Пелтола ухватился за нос лодки и попробовал подтянуть, но не смог. Они еще посидели в лодке на своих местах, прежде чем начали двигаться. Тишина воды и земли связала их. Это был пятисекундный канат. 37° по Цельсию растопили его.

– Погодите, сперва облегчим лодку, – сказал полковник Пелтоле.

Он поднялся и ступил в сапогах в воду. Потом опустил в озеро и свои водонепроницаемые часы, но выдернул их, прежде чем они успели хлебнуть воды. Второй сапог остался сухим.

– Отец промочил ногу, – сказала дама.

– Какую? – спросил полковник.

– Левую.

– Ничего подобного.

– Отец ступил в воду, – пропела дама.

– И не думал, – ответил полковник посмеиваясь.

Дети выскочили из лодки, мальчики помчались к машине, девочка отстала.

– Сиди там, вытащим сначала на берег, – велел полковник супруге.

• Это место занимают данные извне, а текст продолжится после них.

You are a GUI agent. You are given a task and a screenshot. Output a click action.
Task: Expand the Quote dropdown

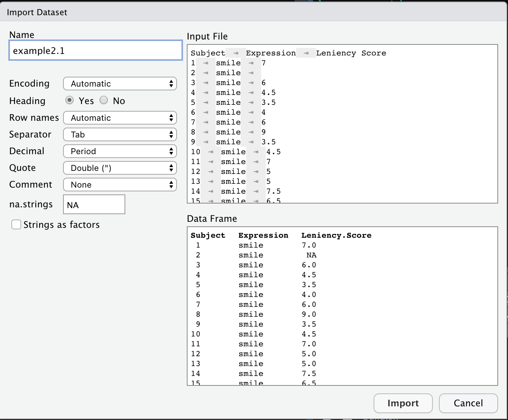coord(120,168)
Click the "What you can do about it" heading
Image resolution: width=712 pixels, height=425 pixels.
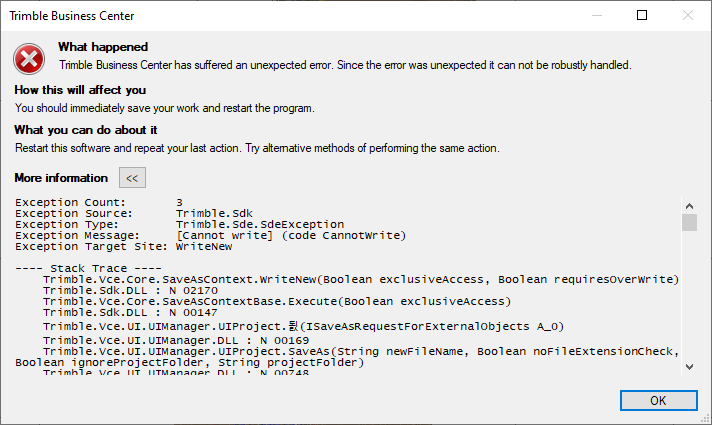click(x=86, y=130)
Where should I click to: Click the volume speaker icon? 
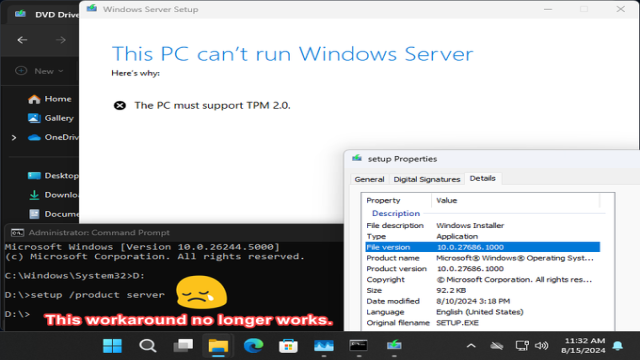coord(542,346)
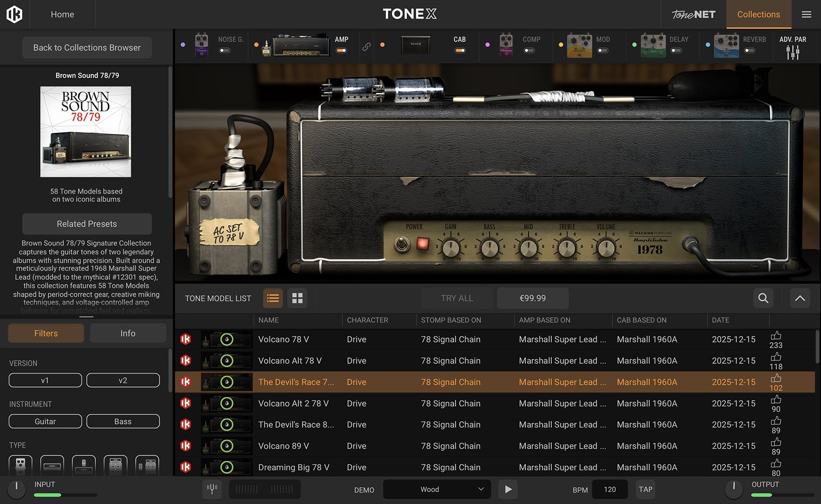
Task: Click Back to Collections Browser button
Action: pos(87,48)
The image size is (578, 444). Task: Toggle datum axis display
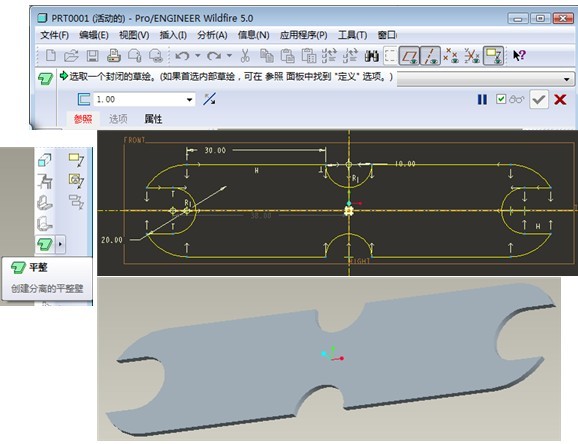[430, 56]
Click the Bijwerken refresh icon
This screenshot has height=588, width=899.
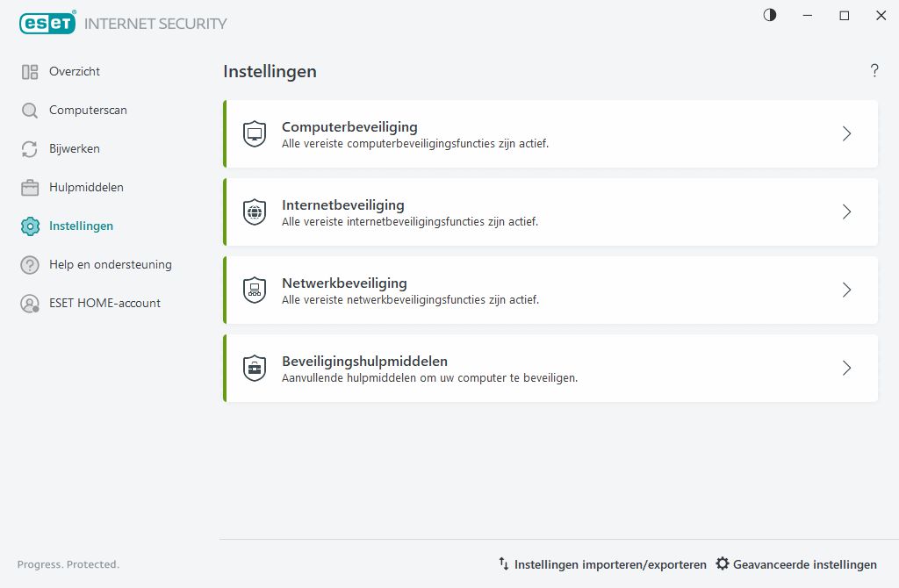(x=27, y=148)
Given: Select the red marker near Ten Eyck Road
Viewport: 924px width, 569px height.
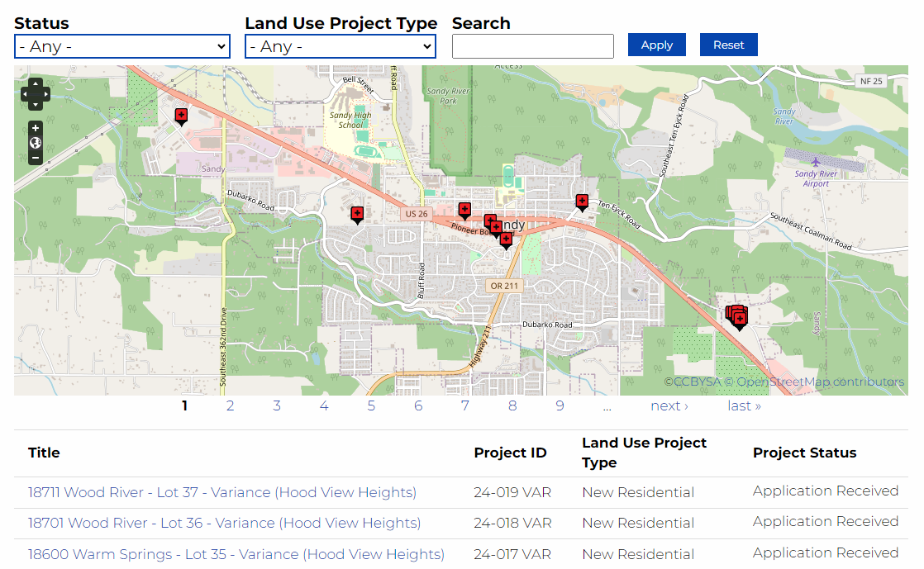Looking at the screenshot, I should (582, 201).
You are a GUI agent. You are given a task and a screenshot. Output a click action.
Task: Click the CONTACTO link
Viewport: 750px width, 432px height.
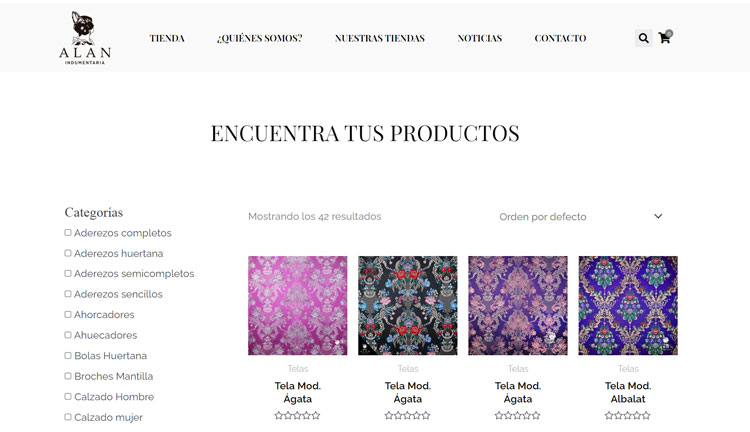pyautogui.click(x=560, y=38)
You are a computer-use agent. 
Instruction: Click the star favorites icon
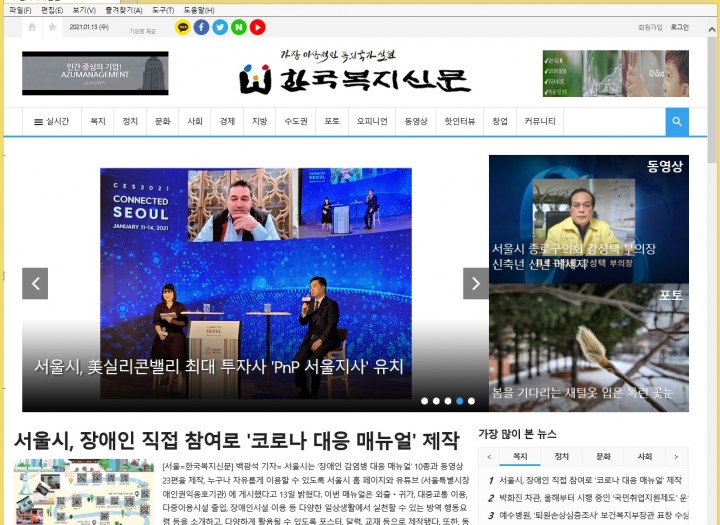52,27
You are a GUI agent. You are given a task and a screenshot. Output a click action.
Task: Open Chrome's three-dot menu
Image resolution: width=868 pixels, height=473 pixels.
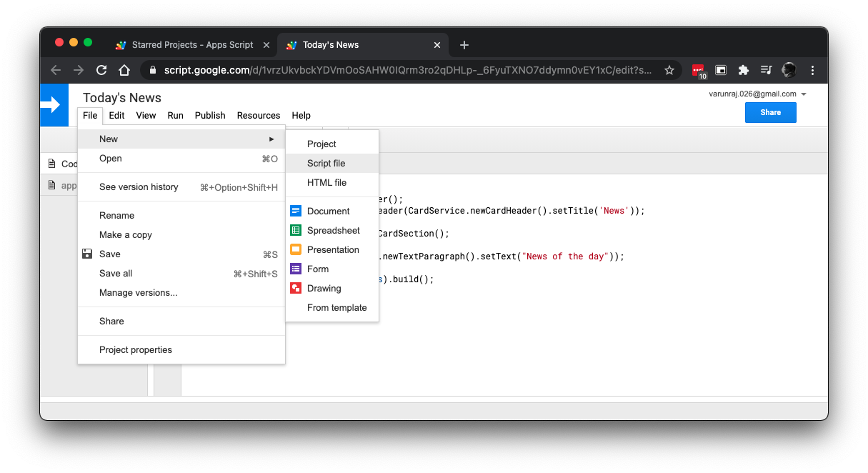click(812, 70)
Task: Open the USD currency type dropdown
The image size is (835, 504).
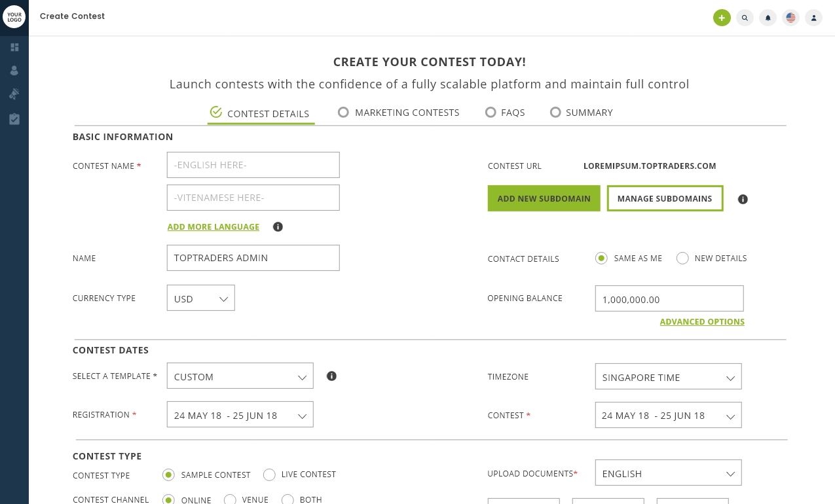Action: (200, 298)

Пелтола тянул за правый край лодки, полковник – за левый. Его рука на борту выглядела так, будто она могла быть чьей угодно рукой или почти чьей угодно. Но татуировки – финского льва – на ней не было.

Полковница встала и пошла мелкими шажками, словно девушка-недотрога по цветочному лугу, опустив взгляд как можно ниже к земле. Она согнула запястья, как для поцелуя, и встала на носу лодки. Она была стройна, осаниста и красива, настоящий идеал офицера. Брови – узкие и высокие дуги, как будто черная чайка летит. Прямые черные волосы подвязаны в виде конского хвоста обрывком манильской бечевки. Волосы так туго натянуты, что на них можно было бы играть, как на гитаре. Полковник умел на них играть. Женщина спрыгнула через край лодки легче, чем через веревочку.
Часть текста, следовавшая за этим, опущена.